=== GIVEN RECORDS ===

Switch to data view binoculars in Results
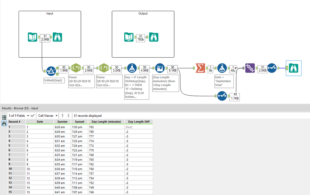 click(4, 124)
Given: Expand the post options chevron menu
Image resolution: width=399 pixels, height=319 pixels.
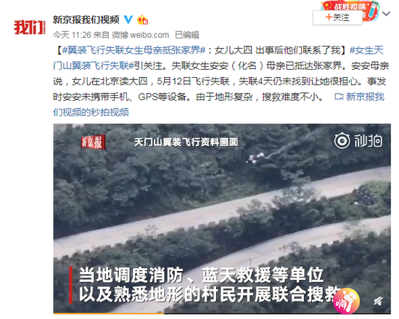Looking at the screenshot, I should point(386,14).
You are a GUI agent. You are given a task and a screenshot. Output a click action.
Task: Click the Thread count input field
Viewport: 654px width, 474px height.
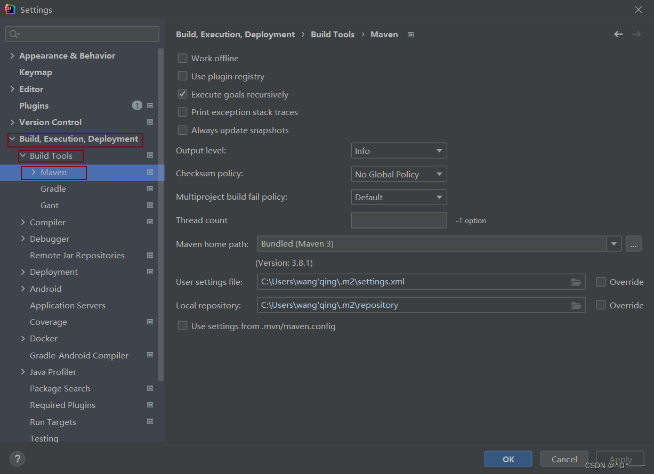coord(399,220)
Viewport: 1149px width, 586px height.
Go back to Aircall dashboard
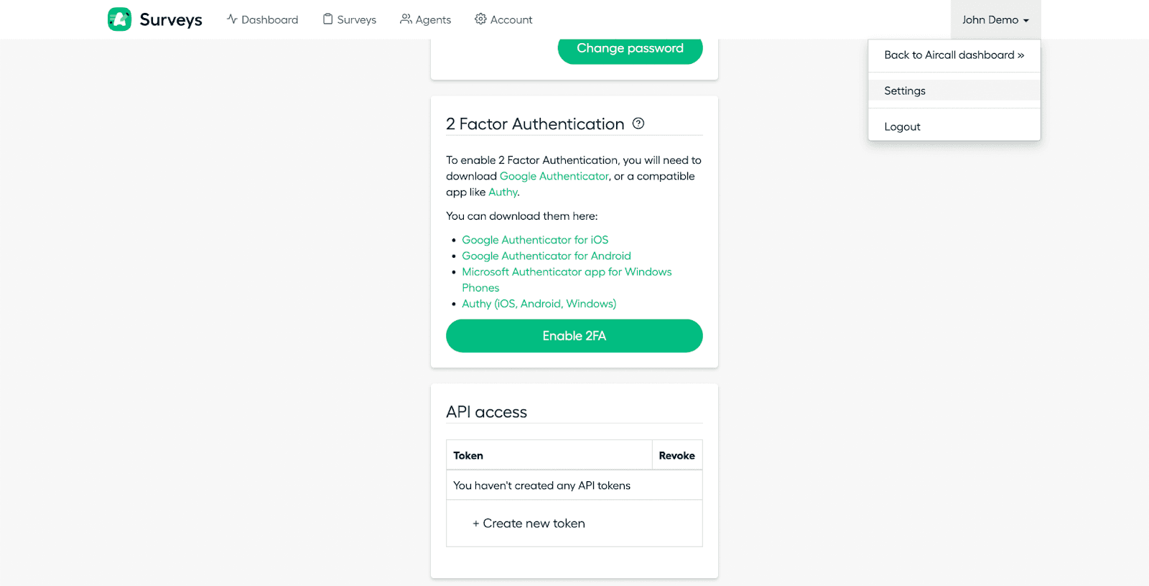954,55
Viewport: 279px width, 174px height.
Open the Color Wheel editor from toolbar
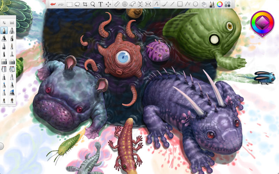click(x=220, y=4)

=== WORK ORDER ===
In the copy, include every line of the entries above exactly and none of the pictures.

=== RESPONSE TO THE TASK ===
Switch to data view binoculars in Results
 click(4, 124)
Given: Expand the post options chevron menu
Image resolution: width=399 pixels, height=319 pixels.
Looking at the screenshot, I should point(386,14).
You are a GUI agent. You are given a task and a screenshot. Output a click action.
Task: Click the Thread count input field
Viewport: 654px width, 474px height.
coord(399,220)
Viewport: 1149px width, 586px height.
Go back to Aircall dashboard
954,55
Viewport: 279px width, 174px height.
Open the Color Wheel editor from toolbar
click(x=220, y=4)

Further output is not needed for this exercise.